- Aim -
Rewrite the records from the line with "This screenshot has height=255, width=518." through the end, replacing "Click" with "Tap" and keeping everything else unchanged. Leave out the pictures.

Records on target coordinates

+===+

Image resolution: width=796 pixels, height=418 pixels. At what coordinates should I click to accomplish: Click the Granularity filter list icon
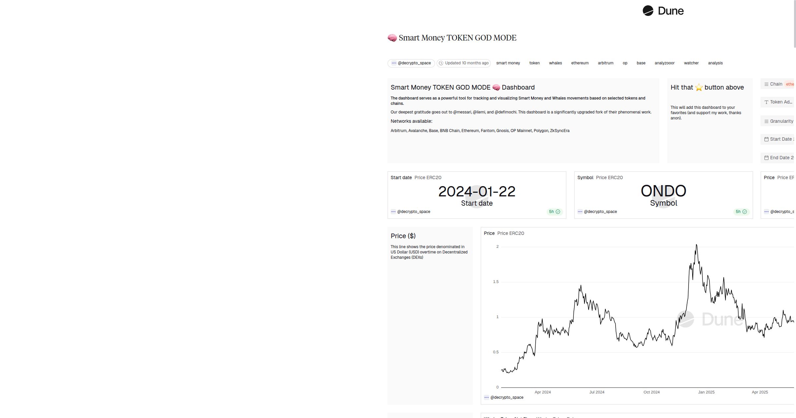(767, 121)
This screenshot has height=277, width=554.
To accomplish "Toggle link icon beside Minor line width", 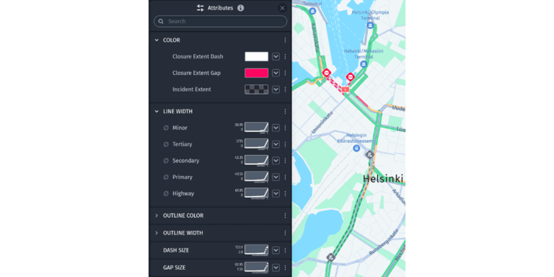I will click(x=166, y=128).
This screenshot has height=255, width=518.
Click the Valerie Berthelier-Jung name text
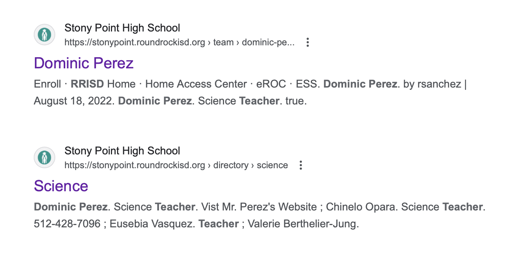(x=303, y=224)
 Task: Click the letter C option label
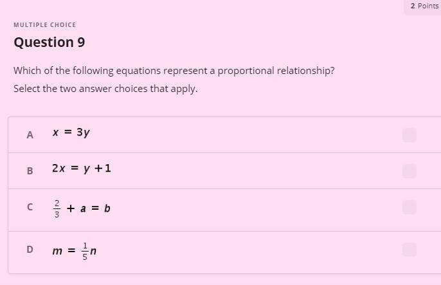30,207
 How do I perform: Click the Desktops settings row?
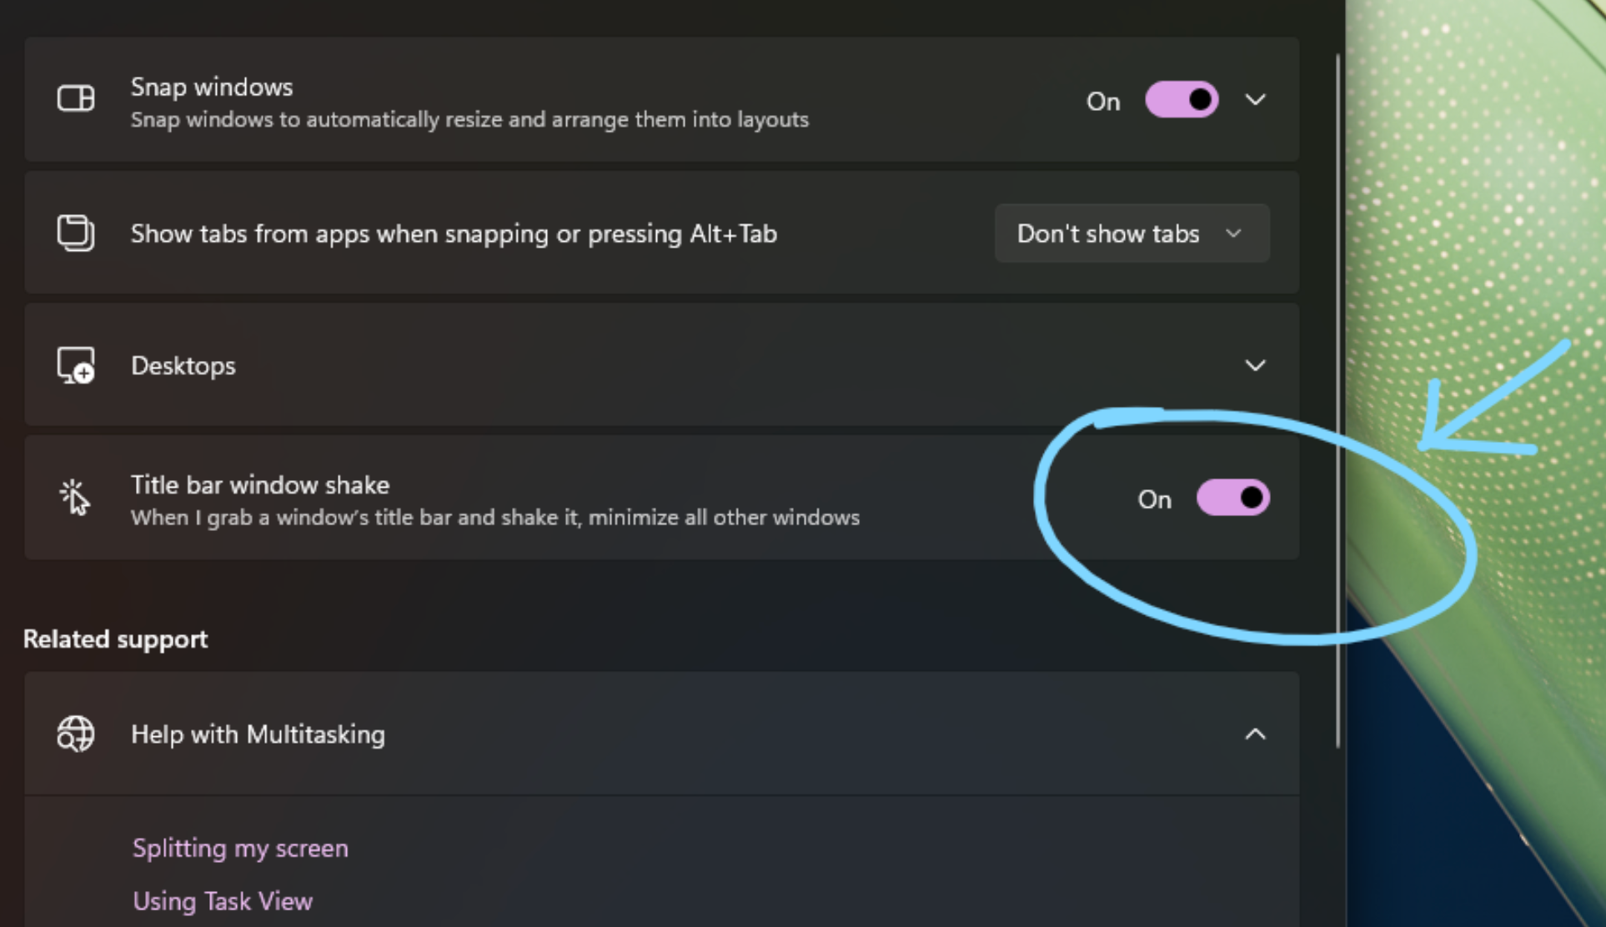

+===+

- Problem solution -
This screenshot has height=255, width=518.
Tap the Valerie Berthelier-Jung name text
(x=303, y=224)
 Task: Tap the letter C option label
30,207
 How do I perform: Tap the Desktops settings row?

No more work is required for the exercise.